Il se trouve que c’est à cette époque de frustration dans mon travail dans le milieu de l’animation, pour lequel je travaillais en freelance, que M. Ikeda me contacte pour me demander mon aide sur ce jeu. Je ne connaissais rien de cet univers. Les seuls jeux que je connaissais étaient ceux du type Space Invaders sur borne d’arcade, dans lesquels on mettait des pièces, et qu’on trouvait dans les cafés enfumées. M. Ikeda m’a dit : « Le jeu vidéo en est à un moment où il va avoir de plus en plus besoin du savoir-faire de l’animation, et nous aimerions que tu nous rejoignes pour nous faire profiter de ton expérience dans ce domaine. » Je n’avais pas vraiment envie d’y aller. Mais avec cette frustration ressentie, je me suis dit : « Pourquoi ne pas y aller un an ou deux. » Une fois entré chez Nintendo, on m’a montré ce jeu de Super Mario Bros., le premier.
Et là, ça a été une très grande surprise. J’ai vu chez les gens qui avait essayé de travailler sur le personnage tout un effort de création du mouvement et donc d’animation. Même si ces mouvements étaient évidement d’une très grande simplicité, dans la manière d’animer sa course et ses dérapages, de gérer l’inertie ou la puissance de ses sauts, et même la cohérence de l’espace lorsqu’il sortait de l’écran pour y revenir, ces gens avaient essayé de toutes leurs forces d’animer Mario. Et je me suis dit en voyant ça : « Si c’est ce qu’ils veulent faire, je peux sans doute les aider. »

M. Kotabe a t-il déjà refusé de travailler sur un projet devenu populaire par la suite ?

Il y a un projet que j’ai décliné, c’est la série Conan, le fils du futur de Hayao Miyazaki qui date de 1978. À cette époque, j’étais déjà freelance et je ressentais déjà une certaine insatisfaction vis-à-vis du travail de l’animation. Il y a une scène culte dans l’épisode 8 de cette série, où Conan, le personnage principal, est enchainé sous l’eau et manque d’oxygène.
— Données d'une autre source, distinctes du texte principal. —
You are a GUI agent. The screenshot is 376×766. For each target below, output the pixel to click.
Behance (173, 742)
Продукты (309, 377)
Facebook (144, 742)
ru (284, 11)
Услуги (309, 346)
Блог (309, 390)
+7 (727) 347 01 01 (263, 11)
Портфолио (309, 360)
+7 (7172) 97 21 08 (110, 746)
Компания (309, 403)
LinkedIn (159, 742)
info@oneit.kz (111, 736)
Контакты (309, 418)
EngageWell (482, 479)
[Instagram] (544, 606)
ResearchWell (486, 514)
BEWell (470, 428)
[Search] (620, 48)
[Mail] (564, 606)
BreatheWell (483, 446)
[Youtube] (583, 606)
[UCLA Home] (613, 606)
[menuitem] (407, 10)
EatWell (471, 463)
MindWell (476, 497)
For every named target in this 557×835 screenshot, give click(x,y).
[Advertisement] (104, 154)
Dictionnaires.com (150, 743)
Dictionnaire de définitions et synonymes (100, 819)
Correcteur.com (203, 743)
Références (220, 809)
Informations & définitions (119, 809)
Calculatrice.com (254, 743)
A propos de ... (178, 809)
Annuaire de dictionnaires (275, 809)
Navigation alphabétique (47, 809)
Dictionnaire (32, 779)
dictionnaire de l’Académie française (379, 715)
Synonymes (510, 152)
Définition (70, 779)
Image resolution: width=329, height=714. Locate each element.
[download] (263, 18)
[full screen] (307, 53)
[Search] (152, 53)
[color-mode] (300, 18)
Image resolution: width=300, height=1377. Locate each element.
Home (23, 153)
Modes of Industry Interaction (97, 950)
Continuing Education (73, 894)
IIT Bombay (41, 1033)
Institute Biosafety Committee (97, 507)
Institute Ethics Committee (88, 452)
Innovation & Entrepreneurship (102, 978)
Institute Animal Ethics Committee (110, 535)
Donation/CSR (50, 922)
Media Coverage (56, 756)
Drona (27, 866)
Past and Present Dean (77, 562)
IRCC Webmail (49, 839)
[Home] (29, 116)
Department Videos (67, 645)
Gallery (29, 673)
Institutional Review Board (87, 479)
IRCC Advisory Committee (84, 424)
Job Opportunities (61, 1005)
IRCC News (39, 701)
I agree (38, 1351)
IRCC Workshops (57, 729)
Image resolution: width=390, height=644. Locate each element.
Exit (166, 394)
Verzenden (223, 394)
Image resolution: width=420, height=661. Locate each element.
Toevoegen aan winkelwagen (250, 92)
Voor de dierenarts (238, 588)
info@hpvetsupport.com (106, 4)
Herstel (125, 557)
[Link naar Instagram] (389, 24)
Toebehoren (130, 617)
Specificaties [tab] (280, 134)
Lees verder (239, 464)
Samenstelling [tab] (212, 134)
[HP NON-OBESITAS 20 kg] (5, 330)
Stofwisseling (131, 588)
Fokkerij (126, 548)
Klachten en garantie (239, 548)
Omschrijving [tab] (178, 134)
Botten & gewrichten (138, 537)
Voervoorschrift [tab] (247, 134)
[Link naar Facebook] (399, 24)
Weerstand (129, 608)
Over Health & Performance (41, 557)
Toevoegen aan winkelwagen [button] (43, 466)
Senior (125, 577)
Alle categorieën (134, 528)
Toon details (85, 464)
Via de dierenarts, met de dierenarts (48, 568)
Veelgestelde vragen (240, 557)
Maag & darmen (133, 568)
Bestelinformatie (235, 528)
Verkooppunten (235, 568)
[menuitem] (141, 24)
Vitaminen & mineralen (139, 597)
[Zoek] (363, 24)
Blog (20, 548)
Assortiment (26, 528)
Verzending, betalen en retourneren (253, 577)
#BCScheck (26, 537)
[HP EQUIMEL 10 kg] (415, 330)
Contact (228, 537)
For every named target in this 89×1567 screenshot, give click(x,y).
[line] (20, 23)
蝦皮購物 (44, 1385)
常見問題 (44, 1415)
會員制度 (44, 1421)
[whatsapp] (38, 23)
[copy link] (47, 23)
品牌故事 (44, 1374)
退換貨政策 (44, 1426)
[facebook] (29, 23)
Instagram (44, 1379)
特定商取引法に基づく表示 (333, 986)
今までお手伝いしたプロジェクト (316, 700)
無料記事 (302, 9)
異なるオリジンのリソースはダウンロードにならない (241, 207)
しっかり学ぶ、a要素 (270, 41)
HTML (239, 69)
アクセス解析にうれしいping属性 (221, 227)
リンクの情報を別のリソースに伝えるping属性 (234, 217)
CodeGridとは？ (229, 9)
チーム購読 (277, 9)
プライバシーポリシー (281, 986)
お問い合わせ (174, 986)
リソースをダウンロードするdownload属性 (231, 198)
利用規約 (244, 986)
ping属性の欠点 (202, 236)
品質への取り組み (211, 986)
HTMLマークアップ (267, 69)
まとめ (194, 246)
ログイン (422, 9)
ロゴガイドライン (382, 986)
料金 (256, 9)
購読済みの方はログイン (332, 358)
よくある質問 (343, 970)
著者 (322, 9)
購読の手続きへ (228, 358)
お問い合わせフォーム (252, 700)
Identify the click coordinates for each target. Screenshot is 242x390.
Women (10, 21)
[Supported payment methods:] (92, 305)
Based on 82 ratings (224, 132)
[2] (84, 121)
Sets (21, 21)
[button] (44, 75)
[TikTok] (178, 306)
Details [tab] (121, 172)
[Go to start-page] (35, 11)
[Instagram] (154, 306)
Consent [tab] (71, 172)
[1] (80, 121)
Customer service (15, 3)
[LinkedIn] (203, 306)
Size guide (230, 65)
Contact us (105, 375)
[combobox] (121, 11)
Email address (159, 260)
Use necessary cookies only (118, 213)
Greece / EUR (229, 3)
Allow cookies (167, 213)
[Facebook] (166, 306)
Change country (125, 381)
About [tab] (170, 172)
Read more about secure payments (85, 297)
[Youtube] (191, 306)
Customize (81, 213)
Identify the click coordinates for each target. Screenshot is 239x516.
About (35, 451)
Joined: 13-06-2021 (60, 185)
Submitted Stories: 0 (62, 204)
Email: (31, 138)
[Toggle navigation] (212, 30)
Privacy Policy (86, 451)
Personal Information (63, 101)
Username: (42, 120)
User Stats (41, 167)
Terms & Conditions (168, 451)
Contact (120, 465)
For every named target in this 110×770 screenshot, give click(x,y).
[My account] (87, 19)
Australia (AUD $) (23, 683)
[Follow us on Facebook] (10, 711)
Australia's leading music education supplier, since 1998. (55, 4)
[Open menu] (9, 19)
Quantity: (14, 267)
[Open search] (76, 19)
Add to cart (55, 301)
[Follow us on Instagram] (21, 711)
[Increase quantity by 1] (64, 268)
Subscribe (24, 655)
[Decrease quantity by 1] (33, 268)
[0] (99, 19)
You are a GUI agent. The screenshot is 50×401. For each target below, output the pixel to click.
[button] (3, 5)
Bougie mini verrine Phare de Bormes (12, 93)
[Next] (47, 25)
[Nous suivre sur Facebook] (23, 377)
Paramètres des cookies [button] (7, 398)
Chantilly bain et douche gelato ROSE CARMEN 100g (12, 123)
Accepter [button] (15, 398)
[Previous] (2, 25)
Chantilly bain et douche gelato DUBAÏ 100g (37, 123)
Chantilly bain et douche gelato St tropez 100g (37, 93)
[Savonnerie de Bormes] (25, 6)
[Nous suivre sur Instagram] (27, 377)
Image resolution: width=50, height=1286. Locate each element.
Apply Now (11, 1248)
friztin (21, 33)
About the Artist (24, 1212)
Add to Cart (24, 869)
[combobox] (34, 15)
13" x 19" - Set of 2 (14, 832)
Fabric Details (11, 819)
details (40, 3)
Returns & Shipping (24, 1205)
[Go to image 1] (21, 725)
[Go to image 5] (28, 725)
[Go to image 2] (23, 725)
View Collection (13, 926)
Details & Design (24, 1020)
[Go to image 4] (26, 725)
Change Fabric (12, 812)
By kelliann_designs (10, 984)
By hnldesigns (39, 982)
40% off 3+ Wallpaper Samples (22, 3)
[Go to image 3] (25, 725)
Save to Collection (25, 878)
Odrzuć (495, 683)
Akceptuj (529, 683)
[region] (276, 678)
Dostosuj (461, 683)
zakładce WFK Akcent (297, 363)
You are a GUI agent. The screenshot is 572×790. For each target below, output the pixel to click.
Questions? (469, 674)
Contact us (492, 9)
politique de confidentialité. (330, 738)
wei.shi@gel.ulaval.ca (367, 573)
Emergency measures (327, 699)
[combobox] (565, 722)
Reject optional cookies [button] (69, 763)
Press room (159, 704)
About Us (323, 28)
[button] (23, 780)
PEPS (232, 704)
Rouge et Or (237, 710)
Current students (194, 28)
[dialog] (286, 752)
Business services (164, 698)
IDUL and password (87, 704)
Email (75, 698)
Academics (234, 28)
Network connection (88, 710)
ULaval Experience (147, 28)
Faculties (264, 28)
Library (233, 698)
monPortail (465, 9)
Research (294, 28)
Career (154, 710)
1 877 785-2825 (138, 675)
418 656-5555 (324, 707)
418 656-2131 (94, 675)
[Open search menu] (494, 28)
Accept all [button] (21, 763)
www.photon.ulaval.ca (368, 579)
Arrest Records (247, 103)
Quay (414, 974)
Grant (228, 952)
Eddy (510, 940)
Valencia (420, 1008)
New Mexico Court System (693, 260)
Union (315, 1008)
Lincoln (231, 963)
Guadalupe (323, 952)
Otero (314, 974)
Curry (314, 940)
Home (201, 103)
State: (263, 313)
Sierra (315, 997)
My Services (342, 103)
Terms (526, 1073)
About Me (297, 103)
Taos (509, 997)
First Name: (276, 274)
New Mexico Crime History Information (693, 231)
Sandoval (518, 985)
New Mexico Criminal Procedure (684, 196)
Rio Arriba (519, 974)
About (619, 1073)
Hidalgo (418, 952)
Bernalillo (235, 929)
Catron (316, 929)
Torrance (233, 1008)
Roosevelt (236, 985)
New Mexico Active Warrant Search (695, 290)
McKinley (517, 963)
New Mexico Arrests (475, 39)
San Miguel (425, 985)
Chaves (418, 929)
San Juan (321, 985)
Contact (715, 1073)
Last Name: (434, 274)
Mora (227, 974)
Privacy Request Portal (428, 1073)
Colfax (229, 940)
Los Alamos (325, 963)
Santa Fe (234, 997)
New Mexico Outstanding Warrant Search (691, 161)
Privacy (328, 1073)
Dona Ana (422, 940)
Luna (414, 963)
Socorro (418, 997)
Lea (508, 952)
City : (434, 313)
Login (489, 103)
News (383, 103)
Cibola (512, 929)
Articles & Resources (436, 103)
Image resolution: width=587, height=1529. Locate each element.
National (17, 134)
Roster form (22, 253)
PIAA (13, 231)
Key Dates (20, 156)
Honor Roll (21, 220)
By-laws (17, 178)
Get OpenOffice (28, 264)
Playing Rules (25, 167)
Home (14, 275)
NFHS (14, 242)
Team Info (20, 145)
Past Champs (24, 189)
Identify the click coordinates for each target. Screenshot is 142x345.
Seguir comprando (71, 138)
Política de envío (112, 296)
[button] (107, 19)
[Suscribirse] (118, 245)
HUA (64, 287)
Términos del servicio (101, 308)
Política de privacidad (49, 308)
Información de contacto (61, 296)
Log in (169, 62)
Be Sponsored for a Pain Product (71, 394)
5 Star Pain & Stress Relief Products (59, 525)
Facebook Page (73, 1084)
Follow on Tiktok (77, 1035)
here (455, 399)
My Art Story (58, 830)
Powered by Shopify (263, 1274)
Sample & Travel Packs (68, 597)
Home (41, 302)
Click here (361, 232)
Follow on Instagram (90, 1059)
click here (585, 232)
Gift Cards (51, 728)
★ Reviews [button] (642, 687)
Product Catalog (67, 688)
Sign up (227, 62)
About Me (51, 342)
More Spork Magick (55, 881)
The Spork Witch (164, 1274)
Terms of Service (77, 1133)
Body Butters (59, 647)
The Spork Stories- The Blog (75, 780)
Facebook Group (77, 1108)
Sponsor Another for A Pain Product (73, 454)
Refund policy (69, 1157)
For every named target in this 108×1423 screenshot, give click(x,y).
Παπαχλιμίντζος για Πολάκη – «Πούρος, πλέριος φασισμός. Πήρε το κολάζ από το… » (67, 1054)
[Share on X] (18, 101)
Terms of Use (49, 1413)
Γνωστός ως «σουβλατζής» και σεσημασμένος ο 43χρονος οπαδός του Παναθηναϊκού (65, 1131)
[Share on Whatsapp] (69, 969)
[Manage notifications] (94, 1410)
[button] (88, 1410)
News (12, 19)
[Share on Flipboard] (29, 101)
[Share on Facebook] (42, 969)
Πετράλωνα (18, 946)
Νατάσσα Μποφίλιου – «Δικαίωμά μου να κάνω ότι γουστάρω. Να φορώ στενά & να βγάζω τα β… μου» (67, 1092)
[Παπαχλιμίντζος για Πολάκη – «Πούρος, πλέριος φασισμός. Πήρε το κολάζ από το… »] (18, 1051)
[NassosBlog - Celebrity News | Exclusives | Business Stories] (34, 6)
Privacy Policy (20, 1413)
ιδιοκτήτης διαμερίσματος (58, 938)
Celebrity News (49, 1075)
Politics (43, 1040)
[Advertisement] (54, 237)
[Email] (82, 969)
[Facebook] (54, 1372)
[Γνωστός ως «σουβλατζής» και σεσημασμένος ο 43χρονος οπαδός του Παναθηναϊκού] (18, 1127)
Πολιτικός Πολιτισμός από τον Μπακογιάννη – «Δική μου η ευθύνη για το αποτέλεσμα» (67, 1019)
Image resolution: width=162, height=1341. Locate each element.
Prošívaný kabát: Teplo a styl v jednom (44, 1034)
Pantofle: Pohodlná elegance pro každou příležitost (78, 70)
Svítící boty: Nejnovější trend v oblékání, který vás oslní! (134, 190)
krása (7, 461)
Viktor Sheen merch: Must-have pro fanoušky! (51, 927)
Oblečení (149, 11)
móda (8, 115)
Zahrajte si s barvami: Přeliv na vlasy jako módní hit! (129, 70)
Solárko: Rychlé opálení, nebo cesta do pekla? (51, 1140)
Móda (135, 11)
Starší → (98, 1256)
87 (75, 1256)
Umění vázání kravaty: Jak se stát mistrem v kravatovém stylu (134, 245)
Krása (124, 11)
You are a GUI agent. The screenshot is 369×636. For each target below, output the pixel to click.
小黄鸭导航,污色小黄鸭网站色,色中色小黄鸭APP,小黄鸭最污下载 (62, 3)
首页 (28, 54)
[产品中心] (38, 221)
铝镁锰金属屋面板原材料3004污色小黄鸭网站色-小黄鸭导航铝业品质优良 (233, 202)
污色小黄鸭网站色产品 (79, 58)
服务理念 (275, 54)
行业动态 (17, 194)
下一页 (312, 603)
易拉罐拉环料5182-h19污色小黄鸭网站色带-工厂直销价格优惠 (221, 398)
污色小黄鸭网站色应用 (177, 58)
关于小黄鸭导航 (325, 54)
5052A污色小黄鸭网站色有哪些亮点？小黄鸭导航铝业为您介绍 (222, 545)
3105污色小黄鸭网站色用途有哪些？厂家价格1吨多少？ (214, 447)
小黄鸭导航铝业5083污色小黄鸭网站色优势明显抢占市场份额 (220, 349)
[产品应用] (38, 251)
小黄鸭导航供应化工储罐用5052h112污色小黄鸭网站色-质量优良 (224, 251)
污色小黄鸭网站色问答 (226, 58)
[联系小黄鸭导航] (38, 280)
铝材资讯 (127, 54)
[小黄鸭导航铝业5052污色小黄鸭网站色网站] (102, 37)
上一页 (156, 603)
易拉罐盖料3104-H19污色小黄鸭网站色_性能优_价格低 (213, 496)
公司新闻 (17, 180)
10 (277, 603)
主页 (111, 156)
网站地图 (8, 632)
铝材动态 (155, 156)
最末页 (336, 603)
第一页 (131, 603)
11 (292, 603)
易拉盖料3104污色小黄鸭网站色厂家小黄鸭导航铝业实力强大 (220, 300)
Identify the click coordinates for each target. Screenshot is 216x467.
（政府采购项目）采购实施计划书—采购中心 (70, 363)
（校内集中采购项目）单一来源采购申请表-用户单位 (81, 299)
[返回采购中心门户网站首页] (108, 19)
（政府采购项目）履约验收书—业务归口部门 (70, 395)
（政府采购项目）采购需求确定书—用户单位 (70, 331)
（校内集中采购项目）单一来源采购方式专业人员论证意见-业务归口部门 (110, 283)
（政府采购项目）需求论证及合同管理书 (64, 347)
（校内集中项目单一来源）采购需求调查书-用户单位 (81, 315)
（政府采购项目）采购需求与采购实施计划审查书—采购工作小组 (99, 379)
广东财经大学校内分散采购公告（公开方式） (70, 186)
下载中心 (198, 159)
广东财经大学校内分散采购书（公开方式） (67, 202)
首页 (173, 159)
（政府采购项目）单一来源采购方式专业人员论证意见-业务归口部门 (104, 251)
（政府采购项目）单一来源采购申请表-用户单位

Lana, le personnage féminin, va alors plonger pour lui faire du bouche à bouche et lui redonner un peu d’air. C’est une scène sous-marine que M. Miyazaki m’a demandé d’animer. À cette époque, je travaillais déjà alors sur Tarô, l’enfant dragon (Tatsu no Ko Tarô, 1978) et j’ai décliné l’offre.

Image de l’épisode 8 de la série Conan, le fils du futur.

Conan, le fils du futur est une série qui a eu un certain succès au Japon, et à y réfléchir, je pense que ça aurait surement été intéressant d’animer cette scène.

Évidemment, c’est beaucoup trop court pour pouvoir tout aborder dans une aussi grande carrière. Merci M. Kotabe !


Propos enregistrés le 15 juin 2019.
Entretien mené par Alexis Hunot et traduit par Ilan Nguyên au cinéma Les 4 Nemours à Annecy.